# User Interface proximity issue?



## Blue Meanie (Sep 25, 2016)

I've had my Model 3 for over three months and have experienced only one recurring "issue": on four separate occasions my UI display freezes (either both panels or just the Nav portion.) On three occasions I was able to soft or hard reboot to restore functionality, on a fourth occasion I had to wait about 24 hours for the "navigation gps router" (I think that's what the Tesla tech said) to reboot itself.
Here's my question: Is it possible these four and only occurrences of UI freeze are proximity related? I only ask now after the fourth occurrence: each time this has happened has been after parking in our city's main park (Balboa Park) and only then. I have had no issues at home or anywhere else around town. Is it possible there is some kind of "interference" at or near the locale I occasionally park in at the Park?
Has anyone else similar experiences?


----------



## BluestarE3 (Oct 12, 2017)

Blue Meanie said:


> Is it possible there is some kind of "interference" at or near the locale I occasionally park in at the Park?
> Has anyone else similar experiences?


Where is this park and what kind of interference do you suspect? Is there some kind of radio or microwave tower nearby or something?


----------



## FRC (Aug 4, 2018)

Hard reboot. Soft reboot. What's the dif?


----------



## Love (Sep 13, 2017)

FRC said:


> Hard reboot. Soft reboot. What's the dif?





FRC said:


> Hard reboot. Soft reboot. What's the dif?

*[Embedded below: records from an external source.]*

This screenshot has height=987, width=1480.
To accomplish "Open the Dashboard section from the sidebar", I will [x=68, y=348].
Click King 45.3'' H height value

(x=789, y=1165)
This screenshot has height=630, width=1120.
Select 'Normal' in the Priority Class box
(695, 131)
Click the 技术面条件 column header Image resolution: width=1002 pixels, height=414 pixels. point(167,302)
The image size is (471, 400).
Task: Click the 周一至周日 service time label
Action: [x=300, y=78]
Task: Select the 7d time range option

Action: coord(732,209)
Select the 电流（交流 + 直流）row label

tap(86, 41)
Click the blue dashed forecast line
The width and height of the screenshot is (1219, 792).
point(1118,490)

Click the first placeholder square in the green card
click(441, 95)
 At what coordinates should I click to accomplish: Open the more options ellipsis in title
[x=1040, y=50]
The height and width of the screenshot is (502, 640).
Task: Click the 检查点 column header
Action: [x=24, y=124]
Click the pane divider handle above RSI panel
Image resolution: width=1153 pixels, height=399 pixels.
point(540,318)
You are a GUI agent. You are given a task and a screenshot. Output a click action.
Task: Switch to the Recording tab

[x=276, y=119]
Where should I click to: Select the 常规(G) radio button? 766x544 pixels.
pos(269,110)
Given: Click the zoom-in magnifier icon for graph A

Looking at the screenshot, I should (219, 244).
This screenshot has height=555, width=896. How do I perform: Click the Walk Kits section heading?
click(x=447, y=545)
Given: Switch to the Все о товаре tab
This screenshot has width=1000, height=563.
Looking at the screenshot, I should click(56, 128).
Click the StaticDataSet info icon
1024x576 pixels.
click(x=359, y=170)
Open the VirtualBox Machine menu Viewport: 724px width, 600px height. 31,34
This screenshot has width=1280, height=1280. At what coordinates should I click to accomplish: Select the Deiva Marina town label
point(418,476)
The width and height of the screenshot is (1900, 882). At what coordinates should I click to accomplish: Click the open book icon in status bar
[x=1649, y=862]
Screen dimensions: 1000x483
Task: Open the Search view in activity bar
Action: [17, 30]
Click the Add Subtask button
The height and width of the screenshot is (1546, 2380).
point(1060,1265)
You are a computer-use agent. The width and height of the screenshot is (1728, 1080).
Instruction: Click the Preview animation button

Some say a soft reboot is the two scroll wheels pressed down until the Tesla "T" appears, and the hard reboot is the same plus the brake pedal. I've heard so many conflicting reports (from everyone including multiple Tesla employees) that I always just press and hold both scroll wheels and the brake every time... and hold them until the T appears.
I do this after every software/firmware update too... treating it like a PC that just downloaded updates and wants to restart.


----------



## garsh (Apr 4, 2016)

Lovesword said:


> I do this after every software/firmware update too... treating it like a PC that just downloaded updates and wants to restart.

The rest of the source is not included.